STATE OF NEW MEXICO,

Plaintiff-Appellee,

v.

HARLEY MARRUJO,

Defendant-Appellant.

APPEAL FROM THE DISTRICT COURT OF OTERO COUNTY
Steven Blankinship, District Court Judge

Raúl Torrez, Attorney General

Santa Fe, NM

Michael J. Thomas, Assistant Attorney General

Albuquerque, NM

for Appellee

Bennett J. Baur, Chief Public Defender

Kathleen T. Baldridge, Assistant Appellate Defender

Carrie Cochran, Assistant Appellate Defender

Santa Fe, NM

for Appellant

MEMORANDUM OPINION

DUFFY, Judge.

{1}       This matter was submitted to the Court on Defendant’s brief in chief pursuant to the Administrative Order for Appeals in Criminal Cases from the Second, Eleventh, and Twelfth Judicial District Courts in In re Pilot Project for Criminal Appeals, No. 2022-002, effective November 1, 2022. Following consideration of the brief in chief, the Court assigned this matter to Track 2 for additional briefing. Now having considered the brief in chief and answer brief, we affirm for the following reasons.

{2}       Defendant appeals from the judgment and sentence, following a jury trial, convicting him of possession of a controlled substance, possession of drug paraphernalia, and concealing identity. [RP 178-83] On appeal, Defendant contends that: (1) insufficient evidence supported that he had knowledge that the pills in his pocket were a controlled substance; and (2) the prosecutor made a statement during closing argument that violated his Fifth Amendment right against self-incrimination. [BIC 3, 5]

Sufficiency of the Evidence

{3}       Defendant contends that no evidence was presented to prove that he knew the substance he possessed was fentanyl, “other than the fact that it was in his pocket[.]” State v. Wood, 1994-NMCA-060, ¶ 4, 117 N.M. 682, 875 P.2d 1113. The question for us on appeal is whether the fact-finder’s “decision is supported by substantial evidence, not whether the [fact-finder] could have reached a different conclusion.” In re Ernesto M., Jr., 1996-NMCA-039, ¶ 15, 121 N.M. 562, 915 P.2d 318. “An appellate court does not evaluate the evidence to determine whether some hypothesis could be designed which is consistent with a finding of innocence.” State v.  Sutphin, 1988-NMSC-031, ¶ 21, 107 N.M. 126, 753 P.2d 1314.

Our Supreme Court has recognized that because of the subjective nature of intent it is rarely established by direct evidence and generally must be proven by circumstantial or factual inferences. Similarly, . . . our Supreme Court stated that knowledge, like intent, is personal in its nature and may not be susceptible of proof by direct evidence. It may, however, be inferred from occurrences and circumstances.

Wood, 1994-NMCA-060, ¶ 13 (internal quotation marks, alteration, and citations omitted). In Wood, this Court stated that when a defendant had syringes in his pocket and test results indicated that cocaine was present, “the evidence was sufficient to give rise to a reasonable inference that [the d]efendant knowingly possessed cocaine at the time of his arrest.” Id. ¶ 14.

**JOB**: Carry on the court opinion in the drug possession appeal from the point where it stops. The listing after this comes from a different source.

**COLLECTED MATERIAL**:

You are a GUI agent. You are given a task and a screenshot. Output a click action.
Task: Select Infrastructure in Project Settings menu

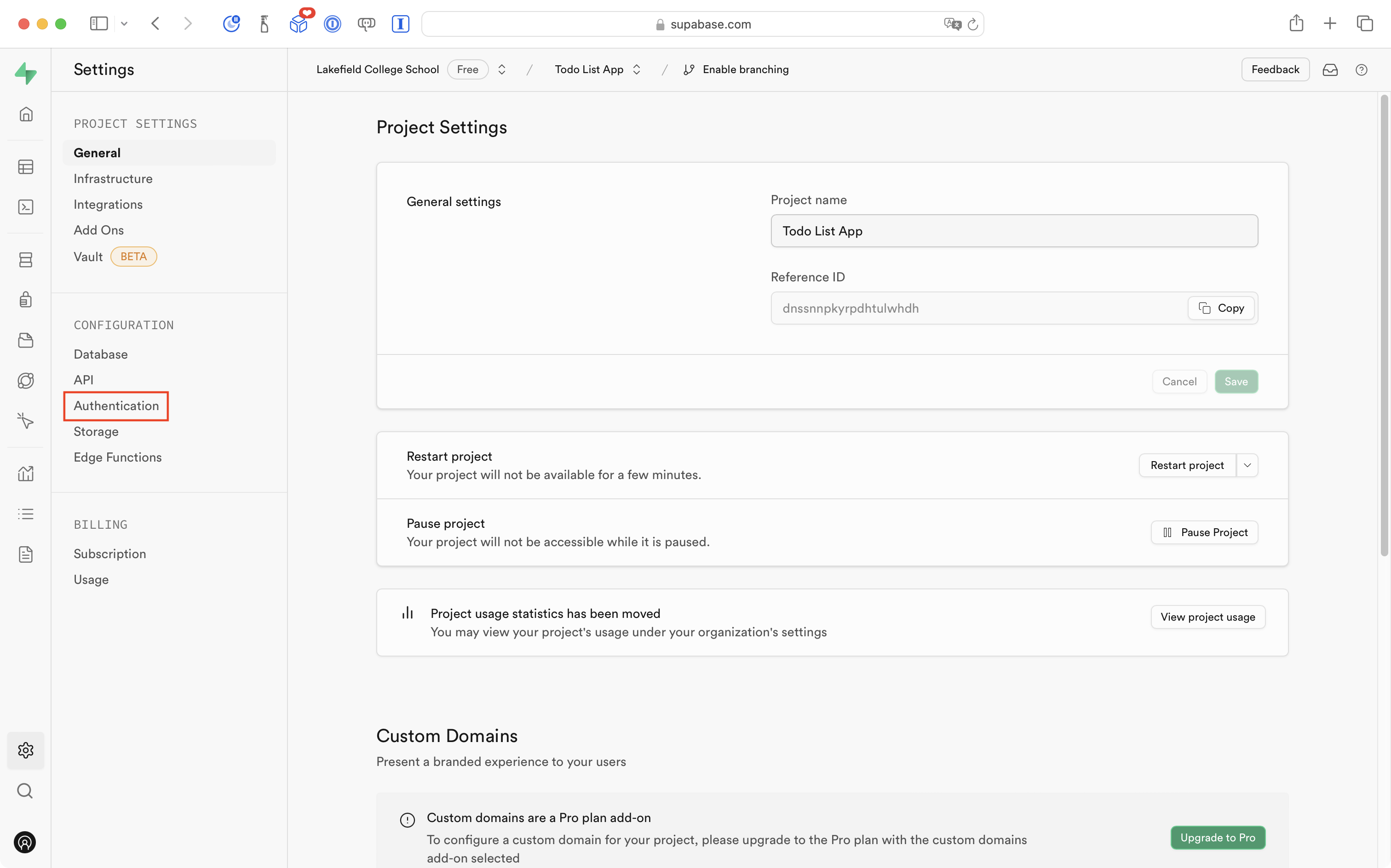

**REPLY**:
{4}       In the present case, Defendant was searched incident to arrest. [BIC 1-2] He turned over items in his possession to officers, including a box that contained one whole pill and a half of another pill. [BIC 2] Lab testing confirmed the pills were fentanyl. [BIC 2] The fact that the pills were in his possession and were confirmed to be fentanyl is sufficient to support the jury’s finding that he knew he possessed a controlled substance, and we decline Defendant’s invitation to re-weigh the evidence. See id. ¶¶ 13-14; State v. Cunningham, 2000-NMSC-009, ¶ 26, 128 N.M. 711, 998 P.2d 176 (stating that the reviewing court “view[s] the evidence in the light most favorable to the guilty verdict, indulging all reasonable inferences and resolving all conflicts in the evidence in favor of the verdict”).

Prosecutorial Misconduct

{5}       Defendant contends that the State committed prosecutorial misconduct when the prosecutor stated during closing argument, “I don’t have to beat a confession out of you.” [BIC 6] Defendant argues that this statement “implied that [Defendant] was guilty[,]” “dr[e]w attention to [Defendant’s] silence[,]” “asked the jury to draw an adverse conclusion from the fact that [Defendant] had not confessed[,]” and that this prejudiced Defendant. [BIC 6-7]

{6}       Because Defendant did not object to the statement at the time and preserve his claim of error, we review this issue for fundamental error. [BIC 5-6] See State v. McDowell, 2018-NMSC-008, ¶ 7, 411 P.3d 337 (reviewing unpreserved arguments on prosecutorial comments on a defendant’s silence for fundamental error); see also State v. Barber, 2004-NMSC-019, ¶ 17, 135 N.M. 621, 92 P.3d 633 (providing that fundamental error only occurs in “cases with defendants who are indisputably innocent, and cases in which a mistake in the process makes a conviction fundamentally unfair notwithstanding the apparent guilt of the accused”).

{7}       Our courts have “identified three factors to consider when reviewing error in closing arguments: “(1) whether the statement invades some distinct constitutional protection; (2) whether the statement is isolated and brief, or repeated and pervasive; and (3) whether the statement is invited by the defense.” State v. Sena, 2020-NMSC-011, ¶ 16, 470 P.3d 227.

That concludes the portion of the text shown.